### Your task
Some lines of these records may hold the word "will"; state how many, using only the number.

### Collection entries
======
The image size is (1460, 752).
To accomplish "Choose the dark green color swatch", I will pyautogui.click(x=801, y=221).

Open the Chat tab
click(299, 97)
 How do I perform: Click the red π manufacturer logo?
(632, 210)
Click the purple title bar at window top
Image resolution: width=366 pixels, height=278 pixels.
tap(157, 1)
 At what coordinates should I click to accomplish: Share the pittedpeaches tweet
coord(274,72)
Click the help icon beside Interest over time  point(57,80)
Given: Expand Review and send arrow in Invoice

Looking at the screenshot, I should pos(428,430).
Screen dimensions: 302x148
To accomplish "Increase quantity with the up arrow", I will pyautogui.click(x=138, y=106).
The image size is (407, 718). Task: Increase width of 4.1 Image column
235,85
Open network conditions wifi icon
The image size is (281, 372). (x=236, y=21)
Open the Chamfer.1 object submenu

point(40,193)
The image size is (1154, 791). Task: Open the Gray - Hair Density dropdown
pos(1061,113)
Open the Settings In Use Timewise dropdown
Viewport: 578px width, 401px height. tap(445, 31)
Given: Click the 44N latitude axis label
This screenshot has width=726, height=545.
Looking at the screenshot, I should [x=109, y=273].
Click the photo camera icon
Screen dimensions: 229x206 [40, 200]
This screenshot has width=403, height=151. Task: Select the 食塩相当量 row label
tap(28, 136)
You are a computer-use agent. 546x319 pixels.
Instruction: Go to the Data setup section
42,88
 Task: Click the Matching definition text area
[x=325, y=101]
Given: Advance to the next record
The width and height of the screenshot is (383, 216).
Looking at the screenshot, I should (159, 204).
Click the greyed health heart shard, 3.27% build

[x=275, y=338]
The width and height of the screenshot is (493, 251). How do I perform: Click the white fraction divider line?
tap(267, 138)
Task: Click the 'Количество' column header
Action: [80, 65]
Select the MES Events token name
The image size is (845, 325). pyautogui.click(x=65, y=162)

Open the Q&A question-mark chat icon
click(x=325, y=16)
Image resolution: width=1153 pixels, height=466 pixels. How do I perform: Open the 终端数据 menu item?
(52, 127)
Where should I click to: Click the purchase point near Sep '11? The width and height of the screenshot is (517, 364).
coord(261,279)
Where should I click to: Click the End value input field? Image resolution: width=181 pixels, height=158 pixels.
======
### Output below
2